Reading text:

Hello ninebullets. It’s been a while. Hell, some of y’all probably don’t even know who I am. I am Autopsy IV, the founder of ninebullets.net. I have been in some version of “retirement” for around 2 years now as the site has shifted ownership a few times. So, why am I back you ask? Well. Sometimes you hear an album so good you get viscerally pissed off when you admit to yourself that, in all reality, it will get heard by a criminally small amount of ears. It was that anger that pushed me to start ninebullets at all and it is that same anger that bubbles up after listening to this new album by Becky Warren that brings me back into the fray. However fleeting that appearance may be.
My story aside. Let’s talk about War Surplus…
Some albums are collections of moments of inspiration turned into songs. While they might share a common theme due to the proximity to one another in the writer’s life when they were written, the commonality is strictly happenstance. Some albums, the dreaded “concept album,” are written with the purpose of telling a story. Some succeed. Most fail spectacularly. While War Surplus is, in the strictest of definitions, a concept album it also falls into the third category of albums; albums that were lived.

Record excerpts:
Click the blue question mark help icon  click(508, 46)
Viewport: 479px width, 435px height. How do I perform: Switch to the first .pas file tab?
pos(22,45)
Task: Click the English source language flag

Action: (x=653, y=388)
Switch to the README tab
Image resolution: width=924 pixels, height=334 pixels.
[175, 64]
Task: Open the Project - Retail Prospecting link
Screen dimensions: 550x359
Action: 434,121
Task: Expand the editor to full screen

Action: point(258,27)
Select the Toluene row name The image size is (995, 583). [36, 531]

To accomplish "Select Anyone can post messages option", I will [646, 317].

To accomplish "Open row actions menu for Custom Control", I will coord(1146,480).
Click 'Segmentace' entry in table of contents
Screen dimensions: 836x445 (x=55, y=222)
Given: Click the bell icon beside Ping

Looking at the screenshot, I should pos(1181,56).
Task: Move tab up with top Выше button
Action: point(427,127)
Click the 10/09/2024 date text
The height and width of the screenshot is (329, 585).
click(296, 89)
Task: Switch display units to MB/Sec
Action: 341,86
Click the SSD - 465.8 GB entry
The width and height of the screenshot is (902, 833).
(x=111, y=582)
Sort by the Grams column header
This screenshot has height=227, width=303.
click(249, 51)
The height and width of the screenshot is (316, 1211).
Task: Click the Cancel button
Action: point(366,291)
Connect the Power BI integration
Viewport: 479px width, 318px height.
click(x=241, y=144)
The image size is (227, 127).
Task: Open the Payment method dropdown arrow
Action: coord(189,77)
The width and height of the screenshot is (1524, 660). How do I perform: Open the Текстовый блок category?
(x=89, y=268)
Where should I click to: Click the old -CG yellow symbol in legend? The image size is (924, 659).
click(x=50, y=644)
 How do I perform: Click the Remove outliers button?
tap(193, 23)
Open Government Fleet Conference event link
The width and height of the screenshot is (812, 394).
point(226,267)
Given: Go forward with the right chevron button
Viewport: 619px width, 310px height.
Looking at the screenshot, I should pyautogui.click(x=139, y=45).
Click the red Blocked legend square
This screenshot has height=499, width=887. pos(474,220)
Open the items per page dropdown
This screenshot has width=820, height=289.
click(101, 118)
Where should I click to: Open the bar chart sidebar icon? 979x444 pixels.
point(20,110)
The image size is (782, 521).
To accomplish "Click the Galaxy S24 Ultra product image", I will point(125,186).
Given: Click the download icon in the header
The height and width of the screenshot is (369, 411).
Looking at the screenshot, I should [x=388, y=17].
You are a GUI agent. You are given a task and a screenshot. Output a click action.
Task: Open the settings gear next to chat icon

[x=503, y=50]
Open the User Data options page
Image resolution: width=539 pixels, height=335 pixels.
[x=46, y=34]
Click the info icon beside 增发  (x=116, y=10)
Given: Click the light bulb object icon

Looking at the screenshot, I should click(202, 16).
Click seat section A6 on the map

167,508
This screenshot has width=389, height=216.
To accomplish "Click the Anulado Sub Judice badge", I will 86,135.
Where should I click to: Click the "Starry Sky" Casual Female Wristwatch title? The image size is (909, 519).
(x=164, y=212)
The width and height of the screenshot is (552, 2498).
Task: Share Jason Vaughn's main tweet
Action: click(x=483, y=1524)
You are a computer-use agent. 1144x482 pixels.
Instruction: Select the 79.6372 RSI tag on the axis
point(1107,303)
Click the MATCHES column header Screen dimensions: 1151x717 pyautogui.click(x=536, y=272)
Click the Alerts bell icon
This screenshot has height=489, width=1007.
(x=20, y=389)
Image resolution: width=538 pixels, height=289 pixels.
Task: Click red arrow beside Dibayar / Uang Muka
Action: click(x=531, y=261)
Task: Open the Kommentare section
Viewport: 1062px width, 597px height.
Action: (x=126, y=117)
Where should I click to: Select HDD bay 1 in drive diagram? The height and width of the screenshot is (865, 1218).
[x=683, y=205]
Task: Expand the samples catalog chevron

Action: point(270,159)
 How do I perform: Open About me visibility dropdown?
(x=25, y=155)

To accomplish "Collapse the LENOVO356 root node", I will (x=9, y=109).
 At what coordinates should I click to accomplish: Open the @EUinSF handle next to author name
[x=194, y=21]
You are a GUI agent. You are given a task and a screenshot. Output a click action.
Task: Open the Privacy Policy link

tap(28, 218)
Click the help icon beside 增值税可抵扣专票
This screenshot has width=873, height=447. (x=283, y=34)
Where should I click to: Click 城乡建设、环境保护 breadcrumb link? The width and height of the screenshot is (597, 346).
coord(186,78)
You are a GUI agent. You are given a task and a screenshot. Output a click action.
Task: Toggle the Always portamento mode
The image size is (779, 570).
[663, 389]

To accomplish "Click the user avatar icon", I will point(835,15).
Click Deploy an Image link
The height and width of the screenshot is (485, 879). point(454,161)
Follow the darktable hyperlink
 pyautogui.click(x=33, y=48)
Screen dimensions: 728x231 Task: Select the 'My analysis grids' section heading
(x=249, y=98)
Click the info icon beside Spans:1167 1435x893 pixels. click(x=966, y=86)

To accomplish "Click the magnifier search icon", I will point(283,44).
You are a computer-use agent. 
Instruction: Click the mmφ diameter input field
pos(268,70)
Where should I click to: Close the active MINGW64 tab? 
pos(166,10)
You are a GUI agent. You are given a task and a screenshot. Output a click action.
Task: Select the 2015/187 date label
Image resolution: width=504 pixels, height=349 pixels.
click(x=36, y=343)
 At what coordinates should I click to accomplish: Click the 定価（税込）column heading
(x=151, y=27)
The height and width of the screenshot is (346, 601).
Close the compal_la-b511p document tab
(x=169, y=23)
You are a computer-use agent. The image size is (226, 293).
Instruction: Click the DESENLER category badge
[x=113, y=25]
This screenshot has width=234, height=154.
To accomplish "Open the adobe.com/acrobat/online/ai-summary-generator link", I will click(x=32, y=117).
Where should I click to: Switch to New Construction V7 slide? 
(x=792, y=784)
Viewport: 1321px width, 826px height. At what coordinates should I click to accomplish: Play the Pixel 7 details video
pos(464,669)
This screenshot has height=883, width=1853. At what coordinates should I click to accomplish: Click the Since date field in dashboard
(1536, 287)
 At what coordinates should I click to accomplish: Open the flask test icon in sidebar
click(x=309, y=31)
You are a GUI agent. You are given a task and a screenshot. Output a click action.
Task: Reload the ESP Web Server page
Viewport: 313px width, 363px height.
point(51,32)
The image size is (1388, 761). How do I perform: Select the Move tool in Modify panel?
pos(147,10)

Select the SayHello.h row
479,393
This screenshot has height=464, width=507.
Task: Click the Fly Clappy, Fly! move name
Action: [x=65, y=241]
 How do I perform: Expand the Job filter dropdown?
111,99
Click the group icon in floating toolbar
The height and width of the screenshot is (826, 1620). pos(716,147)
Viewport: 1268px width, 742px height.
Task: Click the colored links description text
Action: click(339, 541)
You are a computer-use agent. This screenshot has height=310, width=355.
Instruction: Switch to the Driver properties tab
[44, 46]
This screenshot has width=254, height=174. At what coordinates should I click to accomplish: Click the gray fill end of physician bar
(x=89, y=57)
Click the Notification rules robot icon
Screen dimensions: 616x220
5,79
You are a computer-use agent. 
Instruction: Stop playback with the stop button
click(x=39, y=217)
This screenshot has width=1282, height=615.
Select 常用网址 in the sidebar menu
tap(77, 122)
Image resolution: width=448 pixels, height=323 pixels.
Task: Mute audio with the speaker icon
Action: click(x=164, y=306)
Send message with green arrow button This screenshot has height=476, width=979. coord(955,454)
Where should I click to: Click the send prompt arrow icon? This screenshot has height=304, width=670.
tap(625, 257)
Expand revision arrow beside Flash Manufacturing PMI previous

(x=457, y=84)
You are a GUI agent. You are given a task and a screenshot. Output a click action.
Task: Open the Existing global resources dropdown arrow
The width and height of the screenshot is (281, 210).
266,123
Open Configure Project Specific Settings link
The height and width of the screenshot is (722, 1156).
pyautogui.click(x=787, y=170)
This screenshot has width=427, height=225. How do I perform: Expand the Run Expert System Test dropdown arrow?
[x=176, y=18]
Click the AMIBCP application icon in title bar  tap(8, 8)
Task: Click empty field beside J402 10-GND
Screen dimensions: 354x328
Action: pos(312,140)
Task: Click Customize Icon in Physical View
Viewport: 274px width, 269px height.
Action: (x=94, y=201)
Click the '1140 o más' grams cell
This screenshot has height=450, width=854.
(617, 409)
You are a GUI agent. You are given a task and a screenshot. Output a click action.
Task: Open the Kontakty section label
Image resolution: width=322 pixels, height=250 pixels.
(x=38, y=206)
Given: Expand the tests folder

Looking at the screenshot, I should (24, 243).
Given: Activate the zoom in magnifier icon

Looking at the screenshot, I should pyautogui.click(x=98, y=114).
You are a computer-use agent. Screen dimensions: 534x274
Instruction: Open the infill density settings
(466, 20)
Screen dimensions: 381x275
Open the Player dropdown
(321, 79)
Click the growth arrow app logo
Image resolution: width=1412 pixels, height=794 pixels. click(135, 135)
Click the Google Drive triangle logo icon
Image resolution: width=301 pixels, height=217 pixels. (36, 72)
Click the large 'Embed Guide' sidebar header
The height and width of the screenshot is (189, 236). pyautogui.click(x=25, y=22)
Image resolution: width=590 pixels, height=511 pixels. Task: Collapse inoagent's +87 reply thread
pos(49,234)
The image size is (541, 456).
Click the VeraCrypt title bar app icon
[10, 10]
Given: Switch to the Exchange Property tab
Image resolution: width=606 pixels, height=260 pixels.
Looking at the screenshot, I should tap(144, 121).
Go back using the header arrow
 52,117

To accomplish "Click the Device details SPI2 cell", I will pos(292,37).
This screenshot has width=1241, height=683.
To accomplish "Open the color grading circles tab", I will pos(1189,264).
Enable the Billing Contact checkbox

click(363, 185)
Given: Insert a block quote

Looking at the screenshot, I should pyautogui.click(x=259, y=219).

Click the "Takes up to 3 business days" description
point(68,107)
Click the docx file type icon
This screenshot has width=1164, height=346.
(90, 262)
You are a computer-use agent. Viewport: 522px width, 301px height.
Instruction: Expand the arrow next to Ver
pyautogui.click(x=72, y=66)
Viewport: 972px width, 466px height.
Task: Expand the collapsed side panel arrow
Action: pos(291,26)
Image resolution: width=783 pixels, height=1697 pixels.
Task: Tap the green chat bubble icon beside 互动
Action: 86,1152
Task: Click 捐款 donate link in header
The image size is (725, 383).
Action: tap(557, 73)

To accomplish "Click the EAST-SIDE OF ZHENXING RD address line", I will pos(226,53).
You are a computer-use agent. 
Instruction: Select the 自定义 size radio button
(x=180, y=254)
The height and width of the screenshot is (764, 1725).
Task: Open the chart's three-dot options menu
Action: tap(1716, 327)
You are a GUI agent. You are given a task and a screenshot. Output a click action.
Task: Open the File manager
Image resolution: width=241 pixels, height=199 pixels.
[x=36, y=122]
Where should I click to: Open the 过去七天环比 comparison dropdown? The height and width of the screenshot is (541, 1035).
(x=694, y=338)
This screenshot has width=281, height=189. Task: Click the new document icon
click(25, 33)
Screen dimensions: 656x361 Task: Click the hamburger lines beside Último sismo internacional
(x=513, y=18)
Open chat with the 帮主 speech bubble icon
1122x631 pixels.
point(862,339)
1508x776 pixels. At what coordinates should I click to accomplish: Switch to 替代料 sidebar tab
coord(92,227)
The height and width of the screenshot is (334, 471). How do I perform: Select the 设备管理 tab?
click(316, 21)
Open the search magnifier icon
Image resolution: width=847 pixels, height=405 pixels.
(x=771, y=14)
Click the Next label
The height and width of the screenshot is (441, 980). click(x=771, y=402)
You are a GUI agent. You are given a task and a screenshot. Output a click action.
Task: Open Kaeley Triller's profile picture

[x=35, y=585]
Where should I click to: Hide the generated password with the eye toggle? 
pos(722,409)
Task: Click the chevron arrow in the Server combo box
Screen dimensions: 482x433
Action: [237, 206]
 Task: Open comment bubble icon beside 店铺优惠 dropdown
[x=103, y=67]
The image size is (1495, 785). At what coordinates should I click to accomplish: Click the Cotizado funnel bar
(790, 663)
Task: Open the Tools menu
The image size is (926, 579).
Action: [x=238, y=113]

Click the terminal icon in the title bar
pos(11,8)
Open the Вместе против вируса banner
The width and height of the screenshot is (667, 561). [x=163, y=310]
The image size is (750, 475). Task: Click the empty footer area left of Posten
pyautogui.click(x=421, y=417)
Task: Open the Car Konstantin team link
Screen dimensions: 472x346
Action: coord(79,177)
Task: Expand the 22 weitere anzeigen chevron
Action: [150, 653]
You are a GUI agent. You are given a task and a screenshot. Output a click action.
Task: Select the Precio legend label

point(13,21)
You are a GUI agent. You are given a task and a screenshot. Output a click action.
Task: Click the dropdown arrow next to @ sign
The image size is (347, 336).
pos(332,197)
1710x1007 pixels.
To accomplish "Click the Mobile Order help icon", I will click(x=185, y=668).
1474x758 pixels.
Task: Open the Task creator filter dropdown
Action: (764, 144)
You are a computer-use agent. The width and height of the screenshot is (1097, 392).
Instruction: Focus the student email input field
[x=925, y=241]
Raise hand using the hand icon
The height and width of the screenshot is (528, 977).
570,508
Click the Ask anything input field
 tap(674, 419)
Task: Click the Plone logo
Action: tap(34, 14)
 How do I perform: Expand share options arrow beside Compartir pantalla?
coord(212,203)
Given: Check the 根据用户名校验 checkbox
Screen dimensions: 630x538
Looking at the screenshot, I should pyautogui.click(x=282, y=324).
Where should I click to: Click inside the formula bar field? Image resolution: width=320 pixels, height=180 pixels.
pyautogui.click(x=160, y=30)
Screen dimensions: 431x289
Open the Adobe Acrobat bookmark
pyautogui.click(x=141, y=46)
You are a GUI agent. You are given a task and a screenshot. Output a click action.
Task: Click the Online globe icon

What is being asked: Resume the ninebullets review of Becky Warren's album War Surplus, picking up right after its final sentence.

Exercise response:
War Surplus tells the story of Scott and June. Two star crossed lovers separated by a war deployment and ultimately torn apart by the person that came home from that war. It’s a story Becky Warren lived first hand having waved goodbye to her husband a mere week after their wedding as he shipped off to Iraq only to meet a new person upon his return. Ultimately, their story ended the way many a vets story ends; divorce. In the years between, Warren, almost gave up writing completely but found her voice and a renewed purpose a couple of years ago and set off upon the arduous task of mixing her real life experiences with some fiction to make an album that is likely both cathartic for her and essential listening for us.
The album opens up by introducing us to an emotionally jaded June through the Merlefest Country award winning song, “Call Me Sometime.” A brooding and cynical track that anyone who has ever felt like they were broken and dysfunctional will identify with immediately. From there we see June through Scott’s eyes via “Dive Bar Sweetheart,” a song that feels like a lost early Rolling Stones track without feeling dated or derivative. From there we see Scott getting used to life in Iraq via “Stay Calm, Get Low” and June trying to come to terms with being in love with a man in a war zone thousands of miles away through the hauntingly mournful “I Miss You.”
The final, almost half, of the album deals with the return of Scott. His struggles with reassimilation in “Take Me Back Home” while her struggles with an unfamiliar person wearing a familiar face are the focus of “Gernade.” Finally, Scott’s issues with self-medication are the focus of “Off My Back” and the, should be a sing a-long classic “She’s Always There.”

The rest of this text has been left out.